Terbayang pertemuan bagi rapor saat tibanya penentuan naik
kelas saat itu. Bersama ibu dengan harap-harap cemas menanti guru memberikan
kabar baik. Setelah kutahu, barulah kurasa, begitu gembiranya ketika naik
kelas.
Dapatkah
kegiatan menulisku saat ini, membuatku gembira seperti tulisan angka-angka
raporku saat itu?
Ibu Aam Nurhasanah, S.Pd. membersamai kami dalam pertemuan
kelas menulis gelombang 22, Jumat, 15 Oktober 2021. Tema pertemuan kali ini
adalah “Menulis Membuatku Naik Kelas dan Berprestasi”, Bu Aam telah menjadi
inspirasi bahwa dengan menulis akan menghadirkan rasa “gembira” ketika “naik
kelas”. Banyak prestasi yang sudah peroleh oleh Bu Aam dari hasil menulis,
melangkah dari blogger, kemudian naik kelas menjadi moderator, kurator, bahkan
editor. Dari tulisan yang menghasilkan prestasi, inilah hakikatnya dari naik
kelas.
Berikut profil Bu
Aam Nurhasanah, S.Pd.
Ide dalam membuat tulisan yang menghasilkan prestasi dapat
diperoleh dari berbagai hal, seperti berikut:
1.
Mulai dari hal yang disukai.
Menulislah dari ide
yang kita sukai, dengan begitu kita akan menikmatinya.
2.
Mulai dari album foto.
Dari sebuah foto, akan
banyak cerita yang bisa kita tuliskan.
Apa yang dilakukan saat
itu?
Dengan siapa saat itu?
Kapan terjadinya?
3.
Mulai dari diri sendiri.
Menulis dapat dimulai
dari pengalaman yang dialami oleh diri sendiri, sehingga akan mudah membuat
peta pikiran dari cerita yang ingin dituliskan.
4.
Mulai dari cerita teman atau sosial media.

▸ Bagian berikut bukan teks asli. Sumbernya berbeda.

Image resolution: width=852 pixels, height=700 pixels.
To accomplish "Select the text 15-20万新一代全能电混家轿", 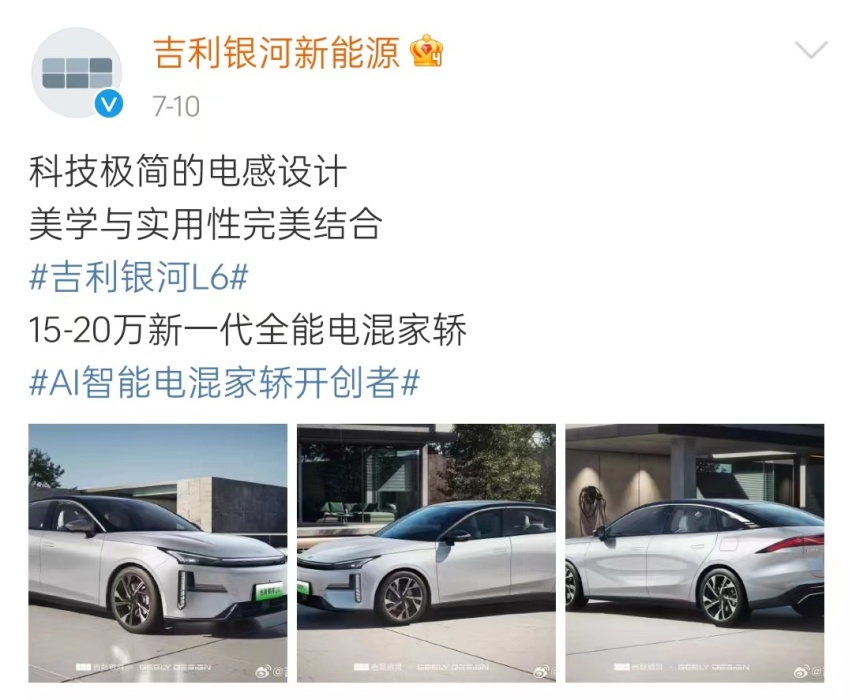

Ide-ide kadang muncul, dari cerita teman atau
cerita yang kita dapat dari sosial media. Setelah dikembangkan akan menjadi
ide-ide baru dari tulisan kita.
5.Mulai
menulis dari sekarang!
Menulislah sekarang,
buktikan apa yang terjadi selanjutnya! Setiap kegiatan pasti akan terasa sulit
saat memulai, maka mulailah dari “sekarang” sebelum datangnya “rintangan”.

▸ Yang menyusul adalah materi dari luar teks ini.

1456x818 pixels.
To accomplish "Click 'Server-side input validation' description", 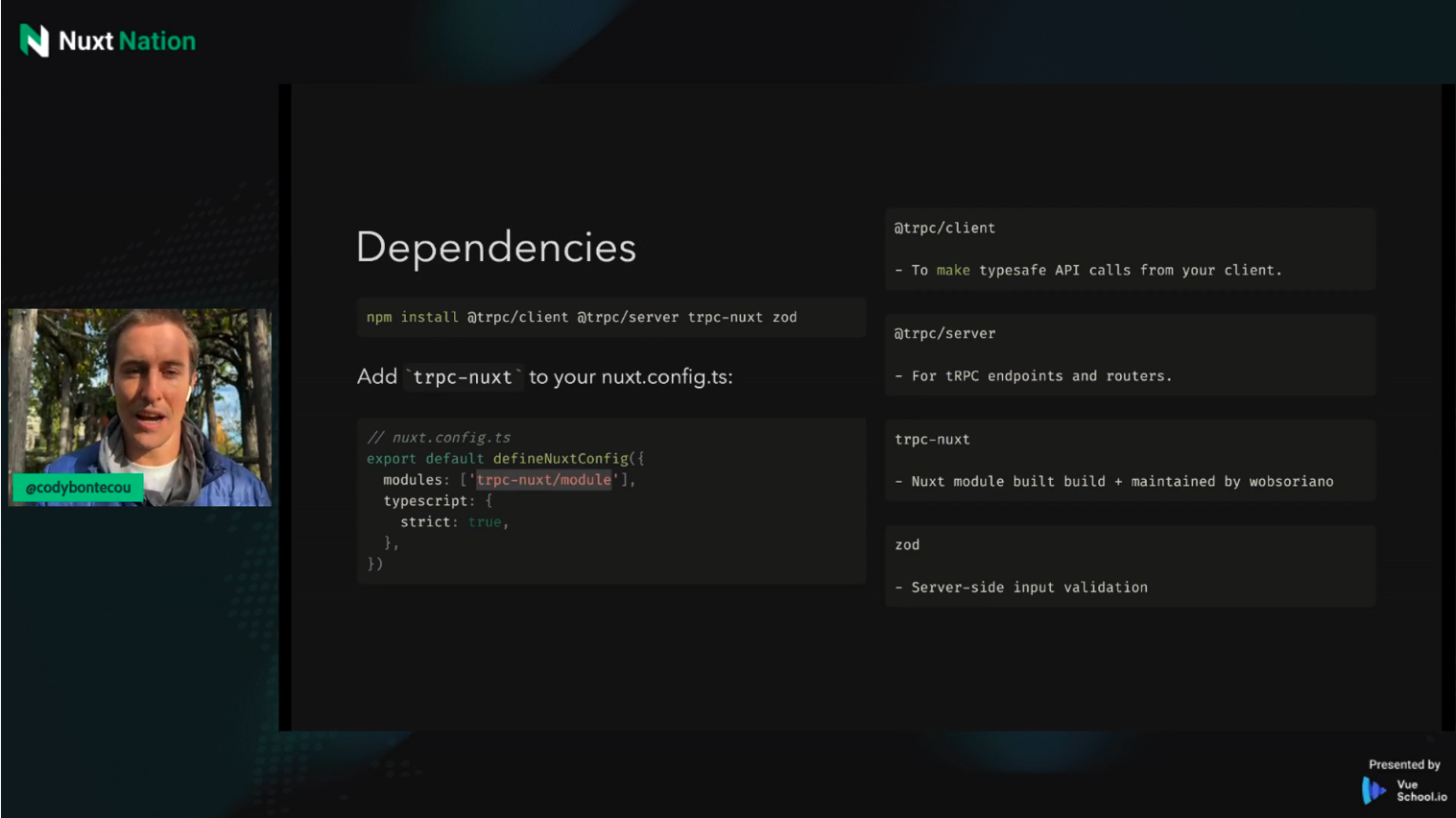I will tap(1028, 588).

Bu Aam memberikan tips menulis, berikut ini:
1.Berusaha menulis dari
hati dengan mengekspresikan ide-ide yang berserak.
2.Taklukan rasa malas
ketika hendak menulis, PD saja ketika menulis.

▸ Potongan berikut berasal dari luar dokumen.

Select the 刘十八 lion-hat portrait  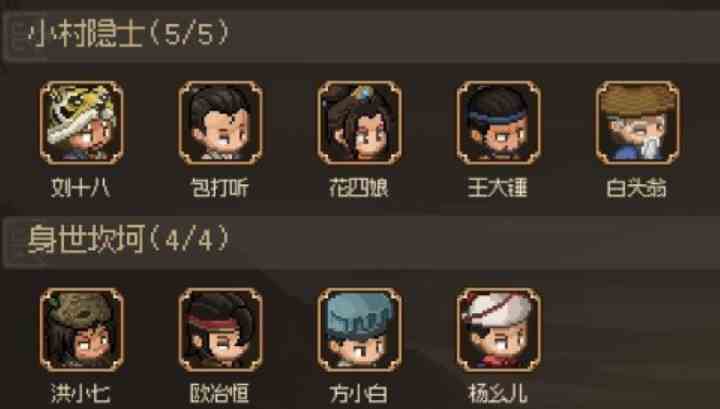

3.Sebelum tulisan dipublish, cek lagi tulisan Anda untuk
menghindari typo (salah ketik).
4.Sering Blog Walking (BW) dan memberikan
komentar pada blog teman.
5.Latihlah kemampuan
menulis di setiap kesempatan.
6.Ikutlah challenge
menulis di setiap kesempatan.
7.Jangan kecewa ketika
belum menang atau gagal, tetap semangat menulis untuk terus berprestasi.
8.Menulislah untuk
berbagi dan menginspirasi negeri.
Dalam keterampilan berbahasa, ada 4 hal yang harus kita
kuasai, yaitu menyimak, membaca,
berbicara, dan menulis. Menyimak/mendengarkan dan membaca adalah
keterampilan berbahasa yang dapat dimanfaatkan untuk menerima dan memahami
bahasa, kita dapat memperoleh ilmu dari mendengarkan dan membaca suatu karya. Keterampilan
ini biasa disebut sebagai keterampilan pasif. Sebaliknya, berbicara dan menulis
termasuk keterampilan produktif karena memproduksi bahasa. Maka, menulis dapat
dikatakan sebagai keterampilan yang dapat membuat seseorang naik kelas, karena
tidak hanya sebagai penerima ilmu, tetapi juga dapat berbagi ilmu.
Inspirasi dari buku solo Bu Aam berjudul “Mengukir Mimpi
Jadi Penulis Hebat”, jika ingin menjadi penulis hebat, bangunlah dari mimpi,
dan buktikan dalam tindakan! “Menulislah
untuk membangunkan jiwa-jiwa yang terlelap!”